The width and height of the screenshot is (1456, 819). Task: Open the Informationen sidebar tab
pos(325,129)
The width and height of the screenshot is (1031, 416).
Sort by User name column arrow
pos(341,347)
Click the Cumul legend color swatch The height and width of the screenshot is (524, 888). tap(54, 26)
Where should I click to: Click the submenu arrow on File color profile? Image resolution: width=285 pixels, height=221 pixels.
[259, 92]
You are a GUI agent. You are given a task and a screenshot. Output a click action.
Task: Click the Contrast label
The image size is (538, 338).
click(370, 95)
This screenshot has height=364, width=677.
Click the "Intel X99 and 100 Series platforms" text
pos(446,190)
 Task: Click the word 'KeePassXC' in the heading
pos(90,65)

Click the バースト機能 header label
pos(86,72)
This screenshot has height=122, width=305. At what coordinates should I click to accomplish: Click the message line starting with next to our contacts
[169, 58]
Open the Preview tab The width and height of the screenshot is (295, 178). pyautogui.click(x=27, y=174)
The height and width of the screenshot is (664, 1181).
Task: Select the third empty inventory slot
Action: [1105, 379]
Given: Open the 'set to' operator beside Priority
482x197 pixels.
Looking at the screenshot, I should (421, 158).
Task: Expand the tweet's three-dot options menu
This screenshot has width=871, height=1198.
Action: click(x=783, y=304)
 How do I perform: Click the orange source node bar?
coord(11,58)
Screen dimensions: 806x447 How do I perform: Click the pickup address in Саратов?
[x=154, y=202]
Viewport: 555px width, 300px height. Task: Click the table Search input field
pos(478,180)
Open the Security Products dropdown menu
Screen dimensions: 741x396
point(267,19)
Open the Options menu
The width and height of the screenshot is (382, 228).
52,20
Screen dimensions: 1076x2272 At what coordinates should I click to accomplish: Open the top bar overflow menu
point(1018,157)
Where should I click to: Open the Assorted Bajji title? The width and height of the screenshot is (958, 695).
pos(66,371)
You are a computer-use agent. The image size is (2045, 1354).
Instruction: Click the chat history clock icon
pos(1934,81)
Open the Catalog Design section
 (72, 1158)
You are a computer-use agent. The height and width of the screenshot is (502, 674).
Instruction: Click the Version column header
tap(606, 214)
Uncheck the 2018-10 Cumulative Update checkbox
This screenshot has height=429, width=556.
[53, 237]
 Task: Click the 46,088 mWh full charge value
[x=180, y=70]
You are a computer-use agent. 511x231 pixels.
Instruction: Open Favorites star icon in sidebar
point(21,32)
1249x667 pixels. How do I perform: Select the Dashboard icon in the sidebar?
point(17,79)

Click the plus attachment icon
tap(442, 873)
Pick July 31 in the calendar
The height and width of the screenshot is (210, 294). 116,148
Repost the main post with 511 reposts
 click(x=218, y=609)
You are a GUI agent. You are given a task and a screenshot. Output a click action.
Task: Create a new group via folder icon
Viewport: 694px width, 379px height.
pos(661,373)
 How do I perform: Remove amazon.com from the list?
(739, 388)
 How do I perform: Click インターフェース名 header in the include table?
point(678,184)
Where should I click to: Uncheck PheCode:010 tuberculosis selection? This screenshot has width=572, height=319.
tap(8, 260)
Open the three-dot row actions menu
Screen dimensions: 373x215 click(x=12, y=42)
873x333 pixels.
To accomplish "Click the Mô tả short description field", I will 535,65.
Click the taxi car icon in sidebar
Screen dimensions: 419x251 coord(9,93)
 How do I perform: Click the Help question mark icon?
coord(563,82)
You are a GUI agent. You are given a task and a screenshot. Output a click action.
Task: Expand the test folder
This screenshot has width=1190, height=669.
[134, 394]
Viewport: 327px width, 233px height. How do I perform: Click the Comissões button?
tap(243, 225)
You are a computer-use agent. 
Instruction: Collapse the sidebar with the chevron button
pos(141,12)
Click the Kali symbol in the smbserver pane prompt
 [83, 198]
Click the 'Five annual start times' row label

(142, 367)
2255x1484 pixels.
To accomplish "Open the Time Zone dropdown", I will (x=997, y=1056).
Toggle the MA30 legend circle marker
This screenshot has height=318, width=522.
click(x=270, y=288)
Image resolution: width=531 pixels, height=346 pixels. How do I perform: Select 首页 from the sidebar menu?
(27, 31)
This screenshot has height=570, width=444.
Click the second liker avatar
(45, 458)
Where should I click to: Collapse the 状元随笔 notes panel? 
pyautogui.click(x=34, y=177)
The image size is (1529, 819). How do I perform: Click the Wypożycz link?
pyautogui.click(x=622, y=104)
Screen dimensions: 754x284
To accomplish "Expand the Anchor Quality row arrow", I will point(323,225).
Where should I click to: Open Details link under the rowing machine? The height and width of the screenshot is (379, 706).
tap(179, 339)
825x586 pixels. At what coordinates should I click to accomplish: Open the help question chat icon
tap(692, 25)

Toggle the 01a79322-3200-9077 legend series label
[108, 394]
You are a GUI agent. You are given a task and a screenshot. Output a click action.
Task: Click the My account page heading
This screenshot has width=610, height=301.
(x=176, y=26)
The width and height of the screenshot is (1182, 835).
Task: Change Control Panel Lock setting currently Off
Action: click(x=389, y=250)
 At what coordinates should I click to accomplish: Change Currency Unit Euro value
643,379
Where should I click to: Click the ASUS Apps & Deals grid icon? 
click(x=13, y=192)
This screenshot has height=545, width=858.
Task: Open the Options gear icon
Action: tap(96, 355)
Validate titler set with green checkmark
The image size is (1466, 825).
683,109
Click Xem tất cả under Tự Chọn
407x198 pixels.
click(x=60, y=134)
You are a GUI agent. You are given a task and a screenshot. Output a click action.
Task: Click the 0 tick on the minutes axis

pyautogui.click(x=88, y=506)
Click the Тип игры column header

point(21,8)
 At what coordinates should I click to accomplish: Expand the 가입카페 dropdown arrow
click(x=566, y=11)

________________________

Find every line above that contains the word "point" and copy each one out in full, keeping in mind that case counts.

▶ _Solved exercise_:
point(267,19)
point(1018,157)
point(21,32)
point(17,79)
point(678,184)
To accomplish "Expand the Anchor Quality row arrow", I will point(323,225).
point(21,8)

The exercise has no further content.